• **Task requirements**
Count the lines in the rows below that contain the string "height" and give only that number.

• **Data entries**

Begin

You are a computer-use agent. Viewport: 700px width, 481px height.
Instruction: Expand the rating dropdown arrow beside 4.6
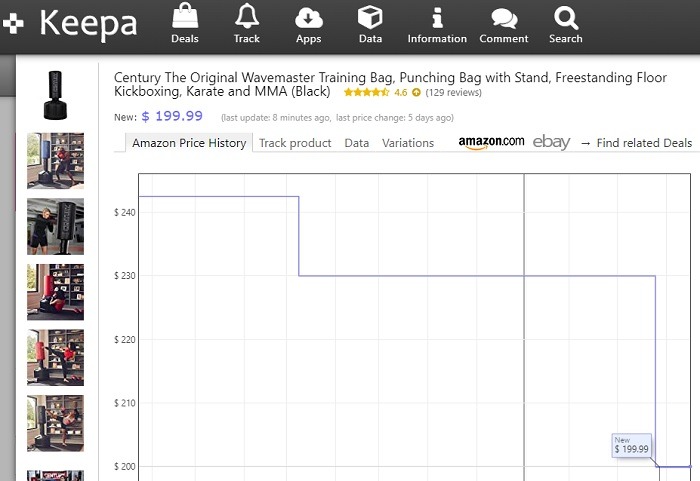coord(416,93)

End
Begin

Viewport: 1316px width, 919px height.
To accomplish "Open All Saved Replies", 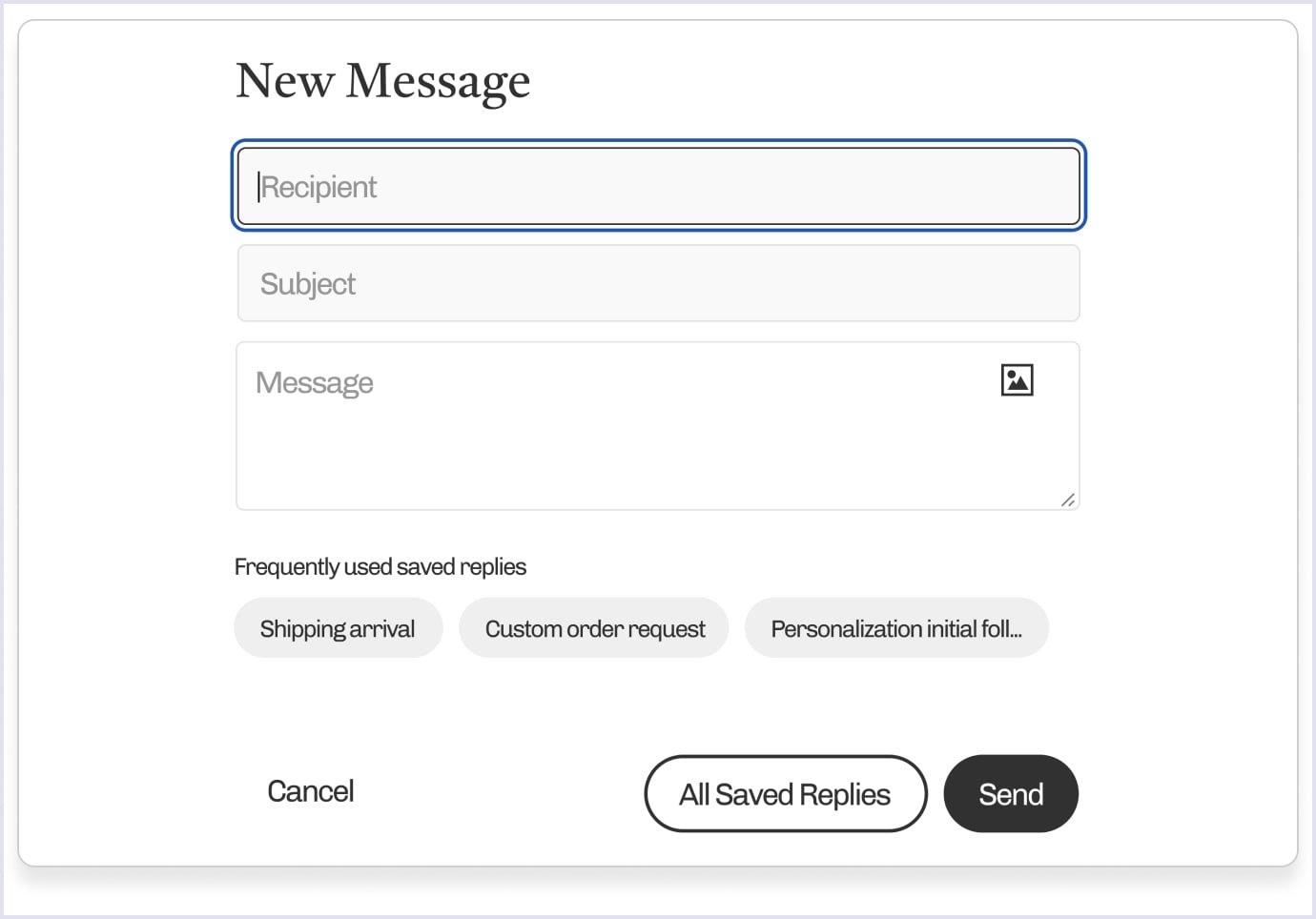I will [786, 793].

End
Begin

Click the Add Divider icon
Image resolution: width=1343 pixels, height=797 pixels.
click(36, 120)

End

• **Response to the exercise**
3